东晋时的一尺仅有现在的24.45厘米,它的一尺四寸,也只略长于现时的一尺罢了。

所以在实际书写中仍然是小字为主。

从现存东晋墨书法帖看,那时的字最大的纵与宽也多在3厘米左右。

(7)因此在书写时虽然运腕,但幅度一定不大,指的运用依然是很重要。

再来看那时执笔的斜正。

早在80年代沙孟海先生就曾研究过这个问题,他通过考察古代图画资料,认为古今执笔不同,唐以前多为斜执笔。

(8)近年来也不断有人作过进一步的研究与探讨。

(9)实际上,唐以前之所以采用斜执笔,是由那时的坐姿、坐具、几案等书写家具所制约决定的。
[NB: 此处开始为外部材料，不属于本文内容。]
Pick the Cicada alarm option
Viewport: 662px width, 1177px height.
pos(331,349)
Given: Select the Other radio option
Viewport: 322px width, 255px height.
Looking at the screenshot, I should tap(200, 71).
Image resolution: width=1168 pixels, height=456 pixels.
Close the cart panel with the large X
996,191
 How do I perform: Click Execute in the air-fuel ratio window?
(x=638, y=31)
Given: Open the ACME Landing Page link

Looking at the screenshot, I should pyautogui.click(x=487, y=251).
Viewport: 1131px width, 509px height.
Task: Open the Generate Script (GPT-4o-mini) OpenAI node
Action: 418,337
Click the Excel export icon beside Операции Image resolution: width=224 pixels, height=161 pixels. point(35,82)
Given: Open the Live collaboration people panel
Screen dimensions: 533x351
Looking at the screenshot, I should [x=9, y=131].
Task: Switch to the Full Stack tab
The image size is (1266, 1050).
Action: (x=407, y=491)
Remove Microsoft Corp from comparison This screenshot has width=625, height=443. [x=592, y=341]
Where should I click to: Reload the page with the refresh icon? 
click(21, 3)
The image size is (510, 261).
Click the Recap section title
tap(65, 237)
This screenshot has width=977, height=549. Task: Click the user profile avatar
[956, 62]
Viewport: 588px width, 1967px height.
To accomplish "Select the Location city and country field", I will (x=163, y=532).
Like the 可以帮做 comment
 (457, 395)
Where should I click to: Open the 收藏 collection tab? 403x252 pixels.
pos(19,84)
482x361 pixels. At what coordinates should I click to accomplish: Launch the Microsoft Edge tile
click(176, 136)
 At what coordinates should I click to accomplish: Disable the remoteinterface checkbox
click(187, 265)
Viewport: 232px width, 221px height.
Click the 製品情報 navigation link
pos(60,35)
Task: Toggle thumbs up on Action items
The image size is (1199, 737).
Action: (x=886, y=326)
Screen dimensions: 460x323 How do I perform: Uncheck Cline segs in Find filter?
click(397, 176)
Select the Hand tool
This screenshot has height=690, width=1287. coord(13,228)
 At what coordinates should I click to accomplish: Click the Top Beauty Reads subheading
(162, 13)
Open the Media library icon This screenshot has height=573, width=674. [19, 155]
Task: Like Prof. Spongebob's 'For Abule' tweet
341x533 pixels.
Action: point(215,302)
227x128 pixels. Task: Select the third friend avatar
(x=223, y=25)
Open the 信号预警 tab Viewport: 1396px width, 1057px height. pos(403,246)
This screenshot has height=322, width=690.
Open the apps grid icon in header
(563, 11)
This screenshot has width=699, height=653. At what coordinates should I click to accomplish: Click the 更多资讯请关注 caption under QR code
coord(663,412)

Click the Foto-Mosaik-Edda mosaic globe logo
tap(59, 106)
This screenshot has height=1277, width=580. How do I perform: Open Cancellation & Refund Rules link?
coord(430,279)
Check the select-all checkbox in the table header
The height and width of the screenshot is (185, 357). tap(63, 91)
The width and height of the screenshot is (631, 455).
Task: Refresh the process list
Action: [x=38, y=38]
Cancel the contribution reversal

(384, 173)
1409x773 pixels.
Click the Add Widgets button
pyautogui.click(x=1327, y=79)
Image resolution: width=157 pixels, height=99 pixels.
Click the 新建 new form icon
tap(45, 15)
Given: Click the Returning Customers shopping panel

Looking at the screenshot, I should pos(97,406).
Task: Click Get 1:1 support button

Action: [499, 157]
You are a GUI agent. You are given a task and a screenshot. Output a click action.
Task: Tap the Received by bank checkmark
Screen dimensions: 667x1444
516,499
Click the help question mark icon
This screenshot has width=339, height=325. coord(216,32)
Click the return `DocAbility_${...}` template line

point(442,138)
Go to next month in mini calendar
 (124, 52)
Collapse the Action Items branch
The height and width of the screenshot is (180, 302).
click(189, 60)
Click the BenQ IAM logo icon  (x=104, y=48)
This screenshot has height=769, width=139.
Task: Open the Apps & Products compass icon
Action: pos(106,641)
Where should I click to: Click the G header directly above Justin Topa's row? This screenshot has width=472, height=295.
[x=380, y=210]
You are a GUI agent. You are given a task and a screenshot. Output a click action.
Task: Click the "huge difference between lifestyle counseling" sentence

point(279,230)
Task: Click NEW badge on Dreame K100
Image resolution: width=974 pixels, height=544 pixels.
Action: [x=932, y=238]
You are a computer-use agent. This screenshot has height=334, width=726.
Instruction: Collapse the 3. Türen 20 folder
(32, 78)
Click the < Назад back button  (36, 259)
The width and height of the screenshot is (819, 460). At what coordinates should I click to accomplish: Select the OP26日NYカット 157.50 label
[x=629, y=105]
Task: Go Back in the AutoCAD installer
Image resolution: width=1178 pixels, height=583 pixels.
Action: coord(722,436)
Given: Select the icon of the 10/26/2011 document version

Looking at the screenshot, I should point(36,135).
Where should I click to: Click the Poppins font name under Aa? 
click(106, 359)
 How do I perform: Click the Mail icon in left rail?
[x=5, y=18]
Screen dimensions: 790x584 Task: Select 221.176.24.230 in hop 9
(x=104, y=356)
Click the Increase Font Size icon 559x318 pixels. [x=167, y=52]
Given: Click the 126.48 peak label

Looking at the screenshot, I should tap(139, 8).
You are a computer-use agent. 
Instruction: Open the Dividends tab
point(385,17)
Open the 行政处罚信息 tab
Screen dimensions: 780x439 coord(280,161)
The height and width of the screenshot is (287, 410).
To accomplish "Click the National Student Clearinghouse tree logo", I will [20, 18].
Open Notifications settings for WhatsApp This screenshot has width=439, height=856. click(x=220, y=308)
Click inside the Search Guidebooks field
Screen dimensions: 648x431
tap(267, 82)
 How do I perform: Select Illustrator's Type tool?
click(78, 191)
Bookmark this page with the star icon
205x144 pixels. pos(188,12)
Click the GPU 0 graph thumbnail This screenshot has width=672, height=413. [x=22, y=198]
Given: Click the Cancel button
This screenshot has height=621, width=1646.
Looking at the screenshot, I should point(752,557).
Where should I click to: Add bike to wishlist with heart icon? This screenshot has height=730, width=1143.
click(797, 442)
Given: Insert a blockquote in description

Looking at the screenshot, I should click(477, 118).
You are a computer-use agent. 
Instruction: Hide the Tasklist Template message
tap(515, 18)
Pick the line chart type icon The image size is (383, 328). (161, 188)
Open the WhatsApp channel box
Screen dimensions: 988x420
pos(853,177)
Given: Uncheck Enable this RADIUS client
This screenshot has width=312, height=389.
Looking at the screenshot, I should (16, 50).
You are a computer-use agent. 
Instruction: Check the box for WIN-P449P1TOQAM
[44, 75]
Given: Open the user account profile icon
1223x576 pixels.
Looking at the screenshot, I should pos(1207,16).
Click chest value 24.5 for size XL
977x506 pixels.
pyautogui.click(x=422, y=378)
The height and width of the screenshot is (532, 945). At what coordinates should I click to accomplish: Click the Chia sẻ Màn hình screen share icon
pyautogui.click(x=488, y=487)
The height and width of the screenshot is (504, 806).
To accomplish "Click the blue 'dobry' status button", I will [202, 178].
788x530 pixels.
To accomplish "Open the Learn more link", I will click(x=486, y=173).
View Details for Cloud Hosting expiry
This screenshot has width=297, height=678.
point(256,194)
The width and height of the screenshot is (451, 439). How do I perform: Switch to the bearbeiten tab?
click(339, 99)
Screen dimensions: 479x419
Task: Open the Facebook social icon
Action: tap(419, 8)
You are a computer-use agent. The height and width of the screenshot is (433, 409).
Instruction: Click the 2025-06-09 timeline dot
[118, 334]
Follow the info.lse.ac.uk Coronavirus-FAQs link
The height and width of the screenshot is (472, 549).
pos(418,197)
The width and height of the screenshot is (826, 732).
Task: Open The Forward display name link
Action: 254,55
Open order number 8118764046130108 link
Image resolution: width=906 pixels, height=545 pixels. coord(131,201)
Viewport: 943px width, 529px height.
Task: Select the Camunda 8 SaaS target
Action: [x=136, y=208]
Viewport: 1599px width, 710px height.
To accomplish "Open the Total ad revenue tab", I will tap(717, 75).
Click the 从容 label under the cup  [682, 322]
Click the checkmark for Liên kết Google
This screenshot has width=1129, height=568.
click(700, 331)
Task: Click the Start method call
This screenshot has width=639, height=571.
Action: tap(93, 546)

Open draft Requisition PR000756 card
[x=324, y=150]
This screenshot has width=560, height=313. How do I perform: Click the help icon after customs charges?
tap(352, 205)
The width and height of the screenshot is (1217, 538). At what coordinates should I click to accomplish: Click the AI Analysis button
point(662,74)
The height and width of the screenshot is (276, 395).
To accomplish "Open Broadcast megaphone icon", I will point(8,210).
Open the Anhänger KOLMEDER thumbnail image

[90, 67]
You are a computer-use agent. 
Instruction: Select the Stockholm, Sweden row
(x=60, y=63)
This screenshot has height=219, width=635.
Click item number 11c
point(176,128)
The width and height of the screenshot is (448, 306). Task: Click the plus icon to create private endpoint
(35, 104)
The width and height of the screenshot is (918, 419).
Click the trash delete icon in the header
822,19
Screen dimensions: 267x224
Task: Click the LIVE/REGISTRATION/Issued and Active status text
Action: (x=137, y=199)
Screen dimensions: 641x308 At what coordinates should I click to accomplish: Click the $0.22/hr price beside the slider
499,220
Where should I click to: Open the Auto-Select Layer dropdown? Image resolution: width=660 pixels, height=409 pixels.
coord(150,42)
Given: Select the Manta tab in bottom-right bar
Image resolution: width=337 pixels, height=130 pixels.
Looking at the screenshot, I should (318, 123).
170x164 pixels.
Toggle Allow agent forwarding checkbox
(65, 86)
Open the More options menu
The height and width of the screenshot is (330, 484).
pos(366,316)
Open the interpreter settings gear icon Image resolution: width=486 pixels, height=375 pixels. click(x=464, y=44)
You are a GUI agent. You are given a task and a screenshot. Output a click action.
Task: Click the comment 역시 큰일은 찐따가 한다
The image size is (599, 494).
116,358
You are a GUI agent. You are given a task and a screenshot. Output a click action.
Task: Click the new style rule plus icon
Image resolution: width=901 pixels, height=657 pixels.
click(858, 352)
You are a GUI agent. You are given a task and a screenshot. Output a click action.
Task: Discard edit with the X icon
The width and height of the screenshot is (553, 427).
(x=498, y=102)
《论语》卷十《乡党》:“席不正不坐”;《晏子春秋》卷五《内篇杂上》:“客退,晏子直席而坐”。

从坐具、坐姿看,殷周时期,人们一般书写时都是“席地而跪”。

跪坐姿势很讲究,要求双膝跪地,臀部压在足后跟上。

而箕坐,即坐时两腿平伸向前,上身与腿成直角,形如箕,则是不尊礼节违反礼教的,为人所忌讳。

如《礼记·曲礼》曰:“坐毋箕”。

汉代以来,开始盛行跪床、榻的习俗。

那时的床、榻非常低矮。

汉刘熙《释名》说,榻以其“榻然近地”为名,意即很低矮。

从当时的大量画像石、画像砖和壁画中有关图象中,也可以清楚看出床、榻非常低矮,一般不及人小腿的二分之一,即大约17-19厘米左右(10)。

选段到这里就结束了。